** READING TEXT follows **

Julian Assange Extradition Decision: What to Know

Julian Assange Extradition Decision: What to Know

WikiLeaks founder Julian Assange will find out on Tuesday whether the High Court in London will allow him to appeal against his extradition from Britain to the United States or if his British legal challenges have finally come to an end.

U.S. prosecutors are seeking to put Assange, 52, on trial on 18 counts relating to WikiLeaks’ high-profile release of vast troves of confidential U.S. military records and diplomatic cables, with all bar one coming under the Espionage Act.

They argue the leaks imperilled the lives of their agents and there is no excuse for his criminality.

Assange’s many supporters hail him as an anti-establishment hero who is being persecuted, despite being a journalist, for exposing U.S. wrongdoing and committing alleged war crimes.

His legal battles in Britain began in 2010, and he subsequently spent seven years holed up in Ecuador’s embassy in London before he was dragged out and jailed in 2019 for breaching bail conditions.

He has been held in a maximum-security jail in southeast London ever since, even getting married there.

Britain gave the go-ahead for his U.S. extradition in 2022, and he has since been trying to overturn that decision.

His first appeal attempt was refused last year, leading to a two-day hearing last month when his lawyers sought to reverse that judgment. His supporters say this represents his last chance to block his extradition in the English courts.

Two senior judges will hand down their ruling at 1030 GMT on Tuesday. If Assange wins, a full appeal hearing will be held to again consider his challenge.

If he loses, his last option would be an appeal to the European Court of Human Rights.

His wife Stella Assange has said it could be a life or death decision, saying her husband would not survive if he were sent to the United States.

** End of READING TEXT **
** PROVIDED MATERIAL follows **

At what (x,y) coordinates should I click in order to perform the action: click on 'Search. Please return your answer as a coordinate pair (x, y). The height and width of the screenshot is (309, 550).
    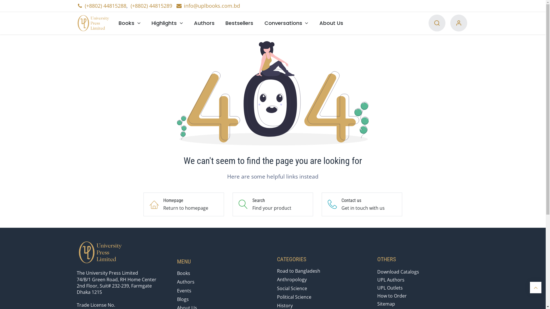
    Looking at the image, I should click on (272, 204).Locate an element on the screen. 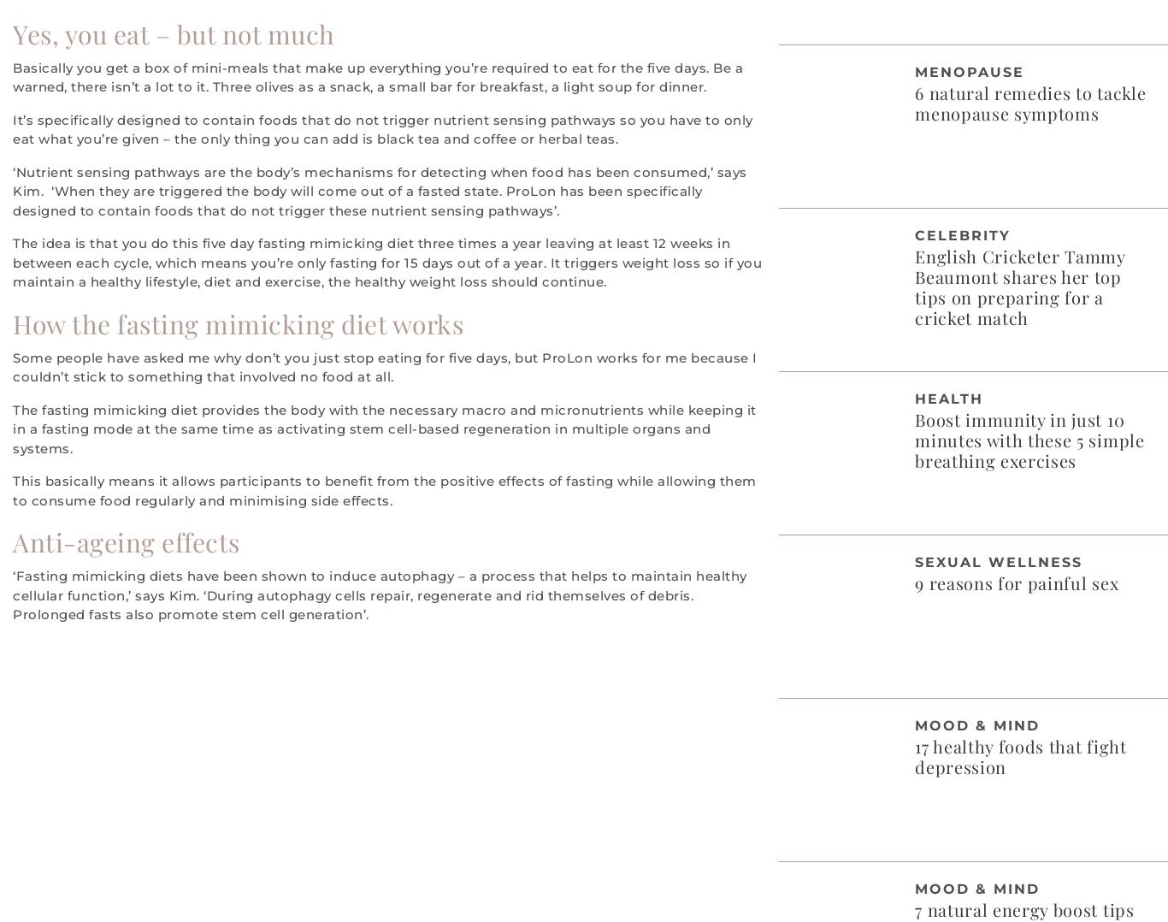 The height and width of the screenshot is (922, 1168). '‘Fasting mimicking diets have been shown to induce autophagy – a process that helps to maintain healthy cellular function,’ says Kim. ‘During autophagy cells repair, regenerate and rid themselves of debris. Prolonged fasts also promote stem cell generation’.' is located at coordinates (378, 594).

** End of PROVIDED MATERIAL **

WORK INSTRUCTION A =
Answer these questions from the extradition article, one per line:
(i) How old is Assange?
(ii) In what year did Britain approve his extradition to the United States?
(iii) At what time on Tuesday will the two judges give their ruling?
WORK INSTRUCTION B = In the extradition article, rewrite the paragraph that starts "His legal battles in Britain began" more briefly, keeping its main facts.
The lines that come after the article are separate material.

WRITTEN RESPONSE A =
(i) 52
(ii) 2022
(iii) 1030 GMT

WRITTEN RESPONSE B = Assange's legal fight in Britain started in 2010. He then spent seven years in Ecuador's London embassy until he was removed and jailed in 2019 for breaching bail.